How do I determine the number of x86 machine instructions executed in a C program?
Solution 1:
Terminology: what you're asking for is dynamic instruction count. e.g. counting an instruction inside a loop every time it's executed. This is usually roughly correlated with performance, but instructions-per-cycle can vary wildly.
- How many CPU cycles are needed for each assembly instruction?
- What considerations go into predicting latency for operations on modern superscalar processors and how can I calculate them by hand?
Something people also look at is static instruction count (or more usually just code-size, because that's what really matters for instruction-cache footprint, and disk-load times). For variable-length instruction sets like x86, those are correlated but not the same thing. On a RISC with fixed-length instructions, like MIPS or AArch64, it's closer but you still have padding for alignment of the start of functions, for example. That's a totally separate metric. gcc -Os
optimizes for code-size while trying not to sacrifice to much speed.
If you're on Linux, use gcc -O2 foo.c
to compile your code. -O2
doesn't enable auto-vectorization for gcc. (It does for clang). It's probably a good baseline level of optimization that will get rid of stuff in your C code that doesn't actually need to happen, to avoid silly differences between using more or fewer tmp variables to break up a big expression. Maybe use -Og
if you want minimal optimization, or -O0
if you want really dumb braindead code that compiles each statement separately and never keeps anything in registers between statements. (Why does clang produce inefficient asm with -O0 (for this simple floating point sum)?).

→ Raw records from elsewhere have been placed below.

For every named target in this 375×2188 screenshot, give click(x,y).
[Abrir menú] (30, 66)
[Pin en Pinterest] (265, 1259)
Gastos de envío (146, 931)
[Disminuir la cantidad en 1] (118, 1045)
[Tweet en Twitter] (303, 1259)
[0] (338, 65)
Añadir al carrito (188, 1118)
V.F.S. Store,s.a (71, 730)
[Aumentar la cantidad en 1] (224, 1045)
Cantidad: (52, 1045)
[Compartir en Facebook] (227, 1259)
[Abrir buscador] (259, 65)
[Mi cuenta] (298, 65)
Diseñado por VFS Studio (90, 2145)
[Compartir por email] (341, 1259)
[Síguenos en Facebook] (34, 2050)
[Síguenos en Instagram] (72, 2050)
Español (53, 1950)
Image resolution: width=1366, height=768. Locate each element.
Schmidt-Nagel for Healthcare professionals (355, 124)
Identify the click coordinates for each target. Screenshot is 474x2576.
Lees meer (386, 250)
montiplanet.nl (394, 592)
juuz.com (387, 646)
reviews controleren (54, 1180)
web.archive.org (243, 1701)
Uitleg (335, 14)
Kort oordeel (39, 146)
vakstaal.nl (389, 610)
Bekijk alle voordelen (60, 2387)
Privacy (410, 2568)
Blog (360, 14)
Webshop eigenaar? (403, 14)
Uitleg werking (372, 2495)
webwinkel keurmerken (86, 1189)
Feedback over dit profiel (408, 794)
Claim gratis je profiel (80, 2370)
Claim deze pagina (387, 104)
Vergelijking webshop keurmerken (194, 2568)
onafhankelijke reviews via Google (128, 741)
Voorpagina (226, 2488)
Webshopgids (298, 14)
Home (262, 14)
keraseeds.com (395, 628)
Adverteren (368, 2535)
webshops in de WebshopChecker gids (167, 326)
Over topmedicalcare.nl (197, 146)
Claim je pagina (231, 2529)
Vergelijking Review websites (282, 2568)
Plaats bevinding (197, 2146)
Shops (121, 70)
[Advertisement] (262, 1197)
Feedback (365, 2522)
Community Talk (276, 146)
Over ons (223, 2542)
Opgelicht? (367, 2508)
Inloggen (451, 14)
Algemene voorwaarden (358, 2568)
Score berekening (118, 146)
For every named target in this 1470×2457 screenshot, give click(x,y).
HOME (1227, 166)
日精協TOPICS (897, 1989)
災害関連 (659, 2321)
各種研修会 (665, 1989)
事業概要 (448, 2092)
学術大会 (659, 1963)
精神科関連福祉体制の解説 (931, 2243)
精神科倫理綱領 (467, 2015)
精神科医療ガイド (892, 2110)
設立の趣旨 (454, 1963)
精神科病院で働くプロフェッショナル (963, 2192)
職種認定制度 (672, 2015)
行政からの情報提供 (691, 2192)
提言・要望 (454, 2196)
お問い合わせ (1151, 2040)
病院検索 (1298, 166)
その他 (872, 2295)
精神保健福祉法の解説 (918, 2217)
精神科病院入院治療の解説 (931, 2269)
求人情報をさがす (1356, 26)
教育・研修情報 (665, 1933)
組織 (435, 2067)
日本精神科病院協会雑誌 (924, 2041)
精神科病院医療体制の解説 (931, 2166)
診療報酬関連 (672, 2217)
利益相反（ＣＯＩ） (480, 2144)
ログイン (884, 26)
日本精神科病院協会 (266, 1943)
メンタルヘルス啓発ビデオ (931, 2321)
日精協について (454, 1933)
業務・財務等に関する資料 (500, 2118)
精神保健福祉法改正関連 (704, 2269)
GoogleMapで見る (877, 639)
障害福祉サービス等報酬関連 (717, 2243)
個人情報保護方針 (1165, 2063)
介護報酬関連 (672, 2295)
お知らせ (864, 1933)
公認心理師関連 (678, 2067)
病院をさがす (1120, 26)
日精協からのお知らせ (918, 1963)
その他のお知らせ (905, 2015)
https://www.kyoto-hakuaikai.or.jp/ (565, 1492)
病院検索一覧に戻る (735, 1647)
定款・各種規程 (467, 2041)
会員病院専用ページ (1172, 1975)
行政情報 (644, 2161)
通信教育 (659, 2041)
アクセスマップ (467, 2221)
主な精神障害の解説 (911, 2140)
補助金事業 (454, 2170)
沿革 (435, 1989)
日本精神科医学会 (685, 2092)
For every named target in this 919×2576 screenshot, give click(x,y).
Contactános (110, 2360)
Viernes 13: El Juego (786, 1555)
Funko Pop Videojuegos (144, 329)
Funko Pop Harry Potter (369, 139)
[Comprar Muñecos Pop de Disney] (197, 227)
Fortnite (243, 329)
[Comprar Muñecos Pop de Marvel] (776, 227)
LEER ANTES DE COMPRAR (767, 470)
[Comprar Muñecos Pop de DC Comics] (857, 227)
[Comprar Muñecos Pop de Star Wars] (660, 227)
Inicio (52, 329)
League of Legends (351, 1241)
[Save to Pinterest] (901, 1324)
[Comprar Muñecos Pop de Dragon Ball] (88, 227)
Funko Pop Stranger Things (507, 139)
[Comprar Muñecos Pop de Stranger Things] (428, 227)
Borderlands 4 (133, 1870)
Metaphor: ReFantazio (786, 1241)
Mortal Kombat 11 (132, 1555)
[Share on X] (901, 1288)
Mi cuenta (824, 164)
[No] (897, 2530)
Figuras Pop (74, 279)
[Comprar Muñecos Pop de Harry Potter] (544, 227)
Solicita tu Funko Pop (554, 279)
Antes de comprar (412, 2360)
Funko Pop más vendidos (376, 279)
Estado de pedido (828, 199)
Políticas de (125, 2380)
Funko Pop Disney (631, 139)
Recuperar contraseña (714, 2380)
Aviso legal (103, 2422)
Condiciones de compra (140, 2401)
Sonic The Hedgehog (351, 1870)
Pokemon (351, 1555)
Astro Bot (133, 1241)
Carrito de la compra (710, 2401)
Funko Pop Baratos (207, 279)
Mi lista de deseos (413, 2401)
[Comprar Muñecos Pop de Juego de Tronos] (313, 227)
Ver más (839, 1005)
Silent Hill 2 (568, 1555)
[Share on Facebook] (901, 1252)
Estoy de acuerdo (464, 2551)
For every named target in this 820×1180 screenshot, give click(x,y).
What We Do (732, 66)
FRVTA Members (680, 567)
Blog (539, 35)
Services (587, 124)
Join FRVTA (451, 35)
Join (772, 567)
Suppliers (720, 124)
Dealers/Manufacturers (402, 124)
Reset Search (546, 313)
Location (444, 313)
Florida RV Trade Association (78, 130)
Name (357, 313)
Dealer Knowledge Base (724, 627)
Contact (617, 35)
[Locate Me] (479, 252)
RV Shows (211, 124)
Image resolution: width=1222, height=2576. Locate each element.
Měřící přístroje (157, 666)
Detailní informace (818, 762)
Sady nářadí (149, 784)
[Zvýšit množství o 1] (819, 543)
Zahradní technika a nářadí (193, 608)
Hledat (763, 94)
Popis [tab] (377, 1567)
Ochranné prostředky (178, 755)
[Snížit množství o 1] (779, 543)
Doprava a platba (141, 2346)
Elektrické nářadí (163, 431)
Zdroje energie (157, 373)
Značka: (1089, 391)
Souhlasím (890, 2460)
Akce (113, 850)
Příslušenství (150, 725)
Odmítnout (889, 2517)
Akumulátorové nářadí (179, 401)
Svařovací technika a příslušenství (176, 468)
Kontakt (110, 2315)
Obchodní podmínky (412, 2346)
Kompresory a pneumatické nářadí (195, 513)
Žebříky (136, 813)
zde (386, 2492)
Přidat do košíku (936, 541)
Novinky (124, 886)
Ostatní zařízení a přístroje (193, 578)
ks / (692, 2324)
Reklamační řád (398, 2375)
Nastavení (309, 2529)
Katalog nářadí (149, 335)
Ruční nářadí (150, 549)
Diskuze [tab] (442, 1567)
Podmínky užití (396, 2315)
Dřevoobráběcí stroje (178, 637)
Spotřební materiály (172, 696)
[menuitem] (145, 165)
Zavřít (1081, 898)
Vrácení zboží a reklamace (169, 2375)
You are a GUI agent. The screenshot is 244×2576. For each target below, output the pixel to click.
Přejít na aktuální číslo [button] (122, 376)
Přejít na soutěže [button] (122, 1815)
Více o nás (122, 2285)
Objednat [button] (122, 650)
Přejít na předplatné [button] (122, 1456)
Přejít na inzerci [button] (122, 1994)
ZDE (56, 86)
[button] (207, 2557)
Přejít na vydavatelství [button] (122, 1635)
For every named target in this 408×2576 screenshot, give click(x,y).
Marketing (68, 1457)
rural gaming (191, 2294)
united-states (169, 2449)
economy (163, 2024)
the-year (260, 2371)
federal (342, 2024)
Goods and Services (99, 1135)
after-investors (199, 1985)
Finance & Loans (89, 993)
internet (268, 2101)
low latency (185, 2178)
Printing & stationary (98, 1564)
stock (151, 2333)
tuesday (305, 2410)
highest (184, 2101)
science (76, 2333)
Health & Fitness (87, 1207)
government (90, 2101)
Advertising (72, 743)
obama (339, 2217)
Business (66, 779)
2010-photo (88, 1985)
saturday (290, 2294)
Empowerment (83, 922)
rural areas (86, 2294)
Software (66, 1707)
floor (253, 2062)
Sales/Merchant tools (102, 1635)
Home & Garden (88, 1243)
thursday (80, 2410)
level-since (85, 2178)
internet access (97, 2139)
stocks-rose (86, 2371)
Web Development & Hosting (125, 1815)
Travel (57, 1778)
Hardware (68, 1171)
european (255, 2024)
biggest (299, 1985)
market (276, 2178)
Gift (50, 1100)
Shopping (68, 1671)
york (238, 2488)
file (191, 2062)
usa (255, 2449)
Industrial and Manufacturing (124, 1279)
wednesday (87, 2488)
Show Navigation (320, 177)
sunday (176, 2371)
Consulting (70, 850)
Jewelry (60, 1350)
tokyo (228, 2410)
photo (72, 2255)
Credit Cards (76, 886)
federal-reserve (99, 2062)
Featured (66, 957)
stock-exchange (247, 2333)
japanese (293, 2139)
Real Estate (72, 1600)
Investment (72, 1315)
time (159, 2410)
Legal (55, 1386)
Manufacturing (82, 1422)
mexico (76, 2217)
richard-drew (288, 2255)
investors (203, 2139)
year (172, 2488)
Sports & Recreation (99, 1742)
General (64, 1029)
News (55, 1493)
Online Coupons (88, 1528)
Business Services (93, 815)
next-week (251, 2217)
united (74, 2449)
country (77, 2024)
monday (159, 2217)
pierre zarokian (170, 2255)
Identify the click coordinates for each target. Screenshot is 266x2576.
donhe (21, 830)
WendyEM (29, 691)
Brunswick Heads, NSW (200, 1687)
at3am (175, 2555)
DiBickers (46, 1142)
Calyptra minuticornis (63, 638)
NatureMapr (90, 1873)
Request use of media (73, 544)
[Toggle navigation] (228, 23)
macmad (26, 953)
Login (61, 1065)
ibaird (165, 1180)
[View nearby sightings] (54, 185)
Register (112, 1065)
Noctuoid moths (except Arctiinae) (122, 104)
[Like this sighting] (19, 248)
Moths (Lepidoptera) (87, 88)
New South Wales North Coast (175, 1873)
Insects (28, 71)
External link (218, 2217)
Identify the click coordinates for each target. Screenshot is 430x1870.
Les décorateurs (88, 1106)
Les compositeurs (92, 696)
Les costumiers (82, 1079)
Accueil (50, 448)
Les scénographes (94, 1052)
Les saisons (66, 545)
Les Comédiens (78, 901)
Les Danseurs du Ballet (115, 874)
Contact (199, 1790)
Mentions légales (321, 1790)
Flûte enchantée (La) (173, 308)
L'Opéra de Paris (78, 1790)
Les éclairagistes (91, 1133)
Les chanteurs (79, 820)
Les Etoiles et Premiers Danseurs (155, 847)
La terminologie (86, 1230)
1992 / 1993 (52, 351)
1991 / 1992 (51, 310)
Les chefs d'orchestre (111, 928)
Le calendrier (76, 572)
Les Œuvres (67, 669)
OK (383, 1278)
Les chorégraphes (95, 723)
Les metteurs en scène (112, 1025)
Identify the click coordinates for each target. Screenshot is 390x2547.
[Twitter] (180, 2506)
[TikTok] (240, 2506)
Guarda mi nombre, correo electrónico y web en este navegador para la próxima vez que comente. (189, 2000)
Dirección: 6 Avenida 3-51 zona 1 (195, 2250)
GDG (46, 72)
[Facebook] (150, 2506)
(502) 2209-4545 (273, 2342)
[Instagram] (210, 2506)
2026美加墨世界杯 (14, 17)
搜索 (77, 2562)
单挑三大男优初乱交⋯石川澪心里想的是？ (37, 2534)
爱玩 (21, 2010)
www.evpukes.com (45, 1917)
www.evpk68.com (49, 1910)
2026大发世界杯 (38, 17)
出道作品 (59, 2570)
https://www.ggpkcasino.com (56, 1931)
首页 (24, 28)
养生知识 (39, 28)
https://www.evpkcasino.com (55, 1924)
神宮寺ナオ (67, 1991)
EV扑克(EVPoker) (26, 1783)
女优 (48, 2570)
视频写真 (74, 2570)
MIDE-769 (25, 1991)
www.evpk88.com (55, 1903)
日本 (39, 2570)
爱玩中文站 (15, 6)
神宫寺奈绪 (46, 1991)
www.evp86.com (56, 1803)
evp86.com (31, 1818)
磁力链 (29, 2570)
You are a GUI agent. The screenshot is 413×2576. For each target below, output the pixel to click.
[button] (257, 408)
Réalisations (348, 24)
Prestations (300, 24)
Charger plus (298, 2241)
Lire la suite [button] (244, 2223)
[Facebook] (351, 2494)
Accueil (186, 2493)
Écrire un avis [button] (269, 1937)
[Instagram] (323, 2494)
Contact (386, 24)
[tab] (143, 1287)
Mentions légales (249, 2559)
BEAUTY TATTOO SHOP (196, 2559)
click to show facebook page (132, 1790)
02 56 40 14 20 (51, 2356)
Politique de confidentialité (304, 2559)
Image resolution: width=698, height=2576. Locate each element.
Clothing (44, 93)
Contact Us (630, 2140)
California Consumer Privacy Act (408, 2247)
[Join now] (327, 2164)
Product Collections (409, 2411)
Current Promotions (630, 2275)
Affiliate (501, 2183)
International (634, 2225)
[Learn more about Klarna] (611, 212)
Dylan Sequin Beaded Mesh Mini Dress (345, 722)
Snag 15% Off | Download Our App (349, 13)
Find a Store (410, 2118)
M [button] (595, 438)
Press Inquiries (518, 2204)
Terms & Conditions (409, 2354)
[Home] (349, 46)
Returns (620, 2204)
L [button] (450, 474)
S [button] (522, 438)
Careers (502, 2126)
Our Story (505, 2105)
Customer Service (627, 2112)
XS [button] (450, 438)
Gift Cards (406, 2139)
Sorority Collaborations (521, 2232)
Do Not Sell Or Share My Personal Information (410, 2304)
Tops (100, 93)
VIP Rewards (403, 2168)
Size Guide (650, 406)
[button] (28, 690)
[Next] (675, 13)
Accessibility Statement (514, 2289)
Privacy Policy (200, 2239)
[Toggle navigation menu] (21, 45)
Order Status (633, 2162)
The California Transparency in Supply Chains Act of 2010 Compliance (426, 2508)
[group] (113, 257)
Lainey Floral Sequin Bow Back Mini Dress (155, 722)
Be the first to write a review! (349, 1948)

Yes, it matters a huge amount how you compile. gcc -O3 -march=native -ffast-math
might use a lot fewer instructions, if it auto-vectorizes a loop.
To stop your code from optimizing away, take an input from a command-line arg, or read it from a volatile
variable. Like volatile int size_volatile = 1234;
int size = size_volatile;
. And return or print a result, because if the program has no side-effects then the most efficient implementation is to just exit immediately.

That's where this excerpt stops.